Het ongeluk met Three Mile Island heeft geleid tot de oprichting van het Institute of Nuclear Power Operations (INPO). Het INPO heeft tot taak de veiligheid in commerciële kerncentrales in de Verenigde Staten te bevorderen, en werkt samen met soortgelijke internationale organisaties.

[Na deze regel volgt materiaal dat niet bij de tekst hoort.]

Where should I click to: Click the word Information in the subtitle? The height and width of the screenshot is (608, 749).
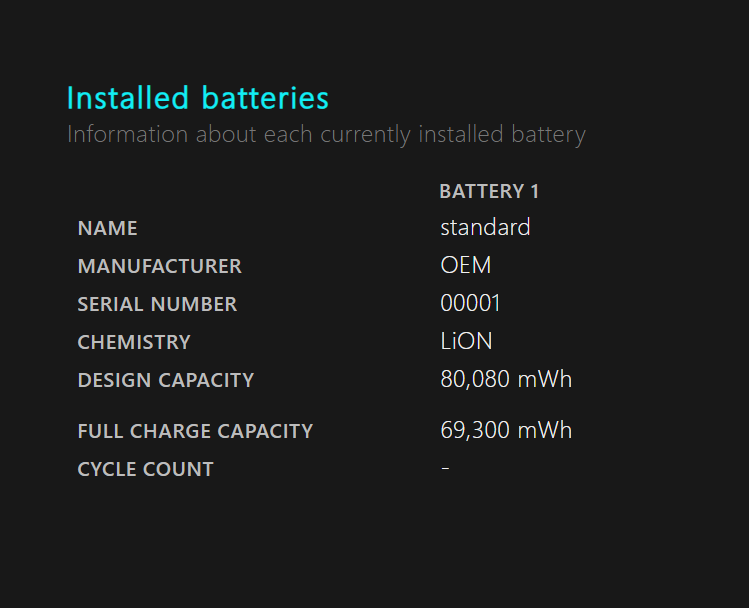pos(128,134)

Hoewel de veiligheidsvoorschriften en de toezichthoudende instanties als gevolg van de twee bovengenoemde ongevallen zijn verbeterd en verscherpt, vormt nucleair afval, zowel civiel als militair, een enorm probleem bij de verwijdering. Het verval van sommige nucleaire afvalstoffen kan duizenden jaren duren. Het opbergen van het kortlevende afval is gemakkelijk in vergelijking met het vinden van een plaats waar hoogradioactief materiaal duizenden jaren veilig kan worden opgeslagen. Bovendien verzetten veel gemeenschappen zich tegen het vervoer en/of de begraving van dergelijk afval in hun gebied.

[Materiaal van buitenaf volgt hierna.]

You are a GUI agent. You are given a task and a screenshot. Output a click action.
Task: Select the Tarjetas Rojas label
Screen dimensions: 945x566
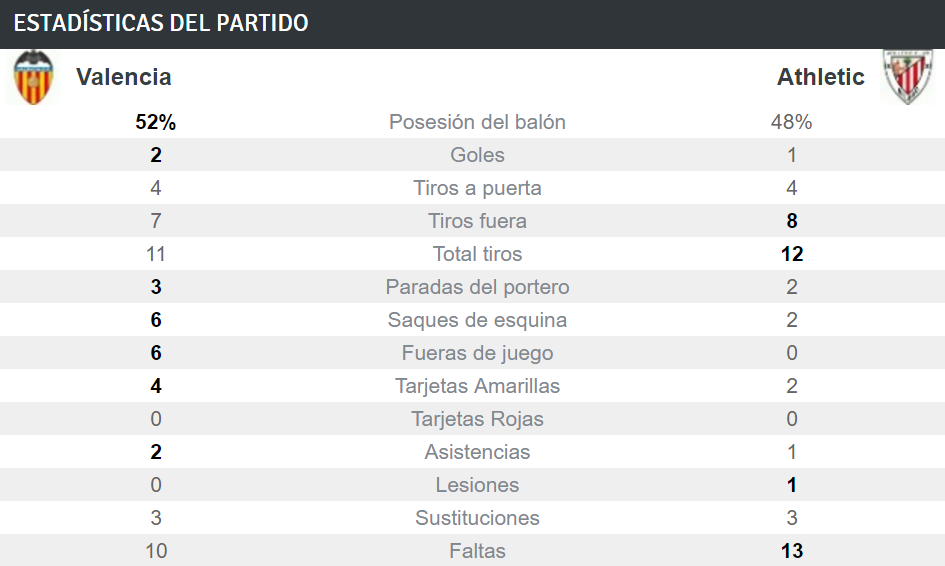point(477,419)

Milieuvervuiling is niet nieuw, maar de omvang, het type en de complexiteit ervan zijn sinds de Tweede Wereldoorlog verergerd. Het goede nieuws is dat landen over de hele wereld zich nu bewust zijn van de gevolgen van vervuiling, en de gevaren die zij vormen voor ons bestaan. Zowel regeringen als niet-gouvernementele organisaties werken aan de vele facetten van verontreiniging. Zij zoeken onder meer naar alternatieve, niet-vervuilende energiebronnen, naar een manier om schadelijke emissies en toxische lozingen in lucht en water onder controle te houden, en naar methoden om beschadigde ecosystemen op te ruimen en soorten van de rand van de afgrond terug te brengen. Samenvallend met dit werk is het groeiende inzicht dat een veilig en beschermd milieu moet beginnen met sociale genezing, dat zowel armoede als welvaart de aantasting van het milieu bestendigen. Arme samenlevingen moeten zich concentreren op onmiddellijk overleven voordat zij de tijd of energie kunnen vrijmaken om zich zorgen te maken over de gezondheid van het milieu. Rijke samenlevingen moeten inzien dat hun comfortabele levensstijl gepaard gaat met een hoge prijs voor meer vervuiling – afkomstig van bronnen zoals fabrieken, automotoren en elektriciteitscentrales. De uitdagingen waar de wereldgemeenschap voor staat als zij probeert een ecologische crisis te bestrijden, omvatten het scheppen van sociale omstandigheden die alle leden van de gemeenschap in staat stellen zich in gelijke mate in te zetten voor, en in gelijke mate in staat te zijn tot het genezen van de plaats die wij allen ons thuis noemen.